Monday, 16 July 2007

Dongly things and Dont's


I found the above panorama on my phone when I woke. I have no idea when I took it or why. I was in Ellis' guest nest surrounded by computers, box files and what Douglas Adams called "dongly things". I got to my feet (smelling, I have to say, great) and a small, dark cube on a shelf suddenly went click... and then hummed. My immediate reaction was to freeze, but I trust Ellis implicitly and realized that any cybernetic sequence I may have set off by standing must be there for my own welfare. So I pulled myself together and headed downstairs, to be treated to a plate of tabbouleh followed by a bacon roll.

When I first knew Ellis he wasn't in IT, he was a director from the much under-rated "Do that again, only less shit" school and he passed on two rules to me that I have never forgotten:

1. "Never put on a play you're in love with. Every play has bits that are pants."

2. "If anything in a production is shit and the director says it's not his fault, he's lying."

He is also the most fictionalized man I know. He's just appeared in a novel and back in 2000 there was this (for the broadbanders):


Which is also a pretty fair picture of how he approached theatre. Which I appreciated.

I decided to head home via Abbey Road, which I've never been down before and I'm glad I did. It turns out it's a very long road but also, architecturally, the maddest in London. Take Rowley Way for example: I came across it in a sudden downpour. It comes out of nowhere like a dystopian Hanging Gardens of Babylon (a good thing) offering neither shelter nor, once you're walking down it, any clue as to what might exist outside of Rowley Way. There's no horizon to Rowley Way, just this strangely maternal arrangement into sloping concrete rows and columns of potted palms and security cameras and chrysanthemums and tiny plastic garden features all apparently thriving on neglect. Those inhabitants of Rowley Way who are wearing anything at all wear the usual no-fit gangster fashions. They're supposed to look stupid though, aren't they? These clothes, they're meant to be annoying, yes? Regardless, when the weather cleared up I headed down Regent's Canal into Camden Market and that family-friendly rave emporium "Cyberdog".

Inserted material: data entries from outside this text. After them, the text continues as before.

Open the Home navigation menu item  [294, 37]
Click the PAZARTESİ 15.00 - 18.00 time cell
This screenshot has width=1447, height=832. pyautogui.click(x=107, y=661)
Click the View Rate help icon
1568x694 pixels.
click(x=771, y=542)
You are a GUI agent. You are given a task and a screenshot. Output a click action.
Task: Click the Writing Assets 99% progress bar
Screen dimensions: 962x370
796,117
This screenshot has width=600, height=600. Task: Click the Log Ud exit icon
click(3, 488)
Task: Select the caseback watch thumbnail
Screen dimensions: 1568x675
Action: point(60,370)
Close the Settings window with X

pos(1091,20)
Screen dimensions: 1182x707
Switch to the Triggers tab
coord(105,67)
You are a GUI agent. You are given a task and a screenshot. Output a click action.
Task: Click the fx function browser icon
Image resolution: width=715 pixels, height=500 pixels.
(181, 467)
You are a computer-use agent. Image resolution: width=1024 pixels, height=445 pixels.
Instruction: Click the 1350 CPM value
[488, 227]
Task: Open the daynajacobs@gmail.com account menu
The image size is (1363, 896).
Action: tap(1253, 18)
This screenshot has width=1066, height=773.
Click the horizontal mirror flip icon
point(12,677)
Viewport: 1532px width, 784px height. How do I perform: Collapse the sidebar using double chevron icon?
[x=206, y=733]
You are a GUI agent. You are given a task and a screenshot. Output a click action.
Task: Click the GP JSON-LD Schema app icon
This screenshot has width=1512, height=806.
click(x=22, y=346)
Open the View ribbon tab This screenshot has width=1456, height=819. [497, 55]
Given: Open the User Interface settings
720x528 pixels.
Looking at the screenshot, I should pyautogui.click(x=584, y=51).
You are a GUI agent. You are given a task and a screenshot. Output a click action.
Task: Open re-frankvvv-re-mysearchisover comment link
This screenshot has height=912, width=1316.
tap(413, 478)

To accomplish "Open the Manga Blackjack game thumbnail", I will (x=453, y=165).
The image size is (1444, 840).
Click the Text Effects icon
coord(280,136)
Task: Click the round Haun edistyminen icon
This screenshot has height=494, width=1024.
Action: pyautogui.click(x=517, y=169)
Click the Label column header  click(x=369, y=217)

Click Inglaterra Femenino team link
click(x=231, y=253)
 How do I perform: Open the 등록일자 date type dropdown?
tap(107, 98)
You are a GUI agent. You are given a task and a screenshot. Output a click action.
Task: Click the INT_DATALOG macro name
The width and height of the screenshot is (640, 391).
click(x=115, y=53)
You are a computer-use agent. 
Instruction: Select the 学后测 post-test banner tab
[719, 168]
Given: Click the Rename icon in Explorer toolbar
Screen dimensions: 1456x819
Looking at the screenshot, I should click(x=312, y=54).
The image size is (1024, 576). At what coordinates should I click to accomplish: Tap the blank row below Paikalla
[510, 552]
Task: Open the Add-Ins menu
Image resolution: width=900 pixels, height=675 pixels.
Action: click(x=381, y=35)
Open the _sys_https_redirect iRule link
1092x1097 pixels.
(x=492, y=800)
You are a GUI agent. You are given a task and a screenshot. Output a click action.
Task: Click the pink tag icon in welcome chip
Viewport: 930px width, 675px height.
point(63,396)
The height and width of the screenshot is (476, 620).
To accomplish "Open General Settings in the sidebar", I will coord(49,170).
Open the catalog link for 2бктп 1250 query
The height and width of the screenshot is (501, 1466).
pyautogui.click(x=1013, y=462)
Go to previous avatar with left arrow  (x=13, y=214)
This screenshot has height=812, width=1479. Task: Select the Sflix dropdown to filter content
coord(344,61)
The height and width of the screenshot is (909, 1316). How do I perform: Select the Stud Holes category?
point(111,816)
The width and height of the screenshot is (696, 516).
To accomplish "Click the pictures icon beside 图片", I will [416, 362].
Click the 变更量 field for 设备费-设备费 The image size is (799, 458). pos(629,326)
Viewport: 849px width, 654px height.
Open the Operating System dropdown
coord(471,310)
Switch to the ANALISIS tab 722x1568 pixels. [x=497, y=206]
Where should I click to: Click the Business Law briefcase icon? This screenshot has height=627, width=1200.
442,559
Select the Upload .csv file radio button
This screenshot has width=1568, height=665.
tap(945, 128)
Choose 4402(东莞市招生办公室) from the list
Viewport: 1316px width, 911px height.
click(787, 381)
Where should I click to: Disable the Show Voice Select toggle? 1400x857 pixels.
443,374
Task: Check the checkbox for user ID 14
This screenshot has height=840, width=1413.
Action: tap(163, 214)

I love Cyberdog. They have live dancing on the counter there now. It's better than Hamleys. I didn't go there to buy clothes - obviously... I don't buy clothes, anywhere - I just wanted to slip into that loud, daft, comfy nineties bubble again, with it's wide-of-the-mark utopian vision of twenty-first century living. Actually there was a t-shirt there I quite liked once as well. It had a little red computer display that counted down from 50 to 0 in the chest and I thought, if you're going to have a screen in your chest then that's the one to have. It would make you seem more dangerous... provide a useful air of suspense if you meet someone at a party. They would stick around talking to you at least until your t-shirt reached zero, I'm sure of it, just to see what would happen. But it wasn't in yesterday. Not that I asked. Not sure how I'd wash it anyway.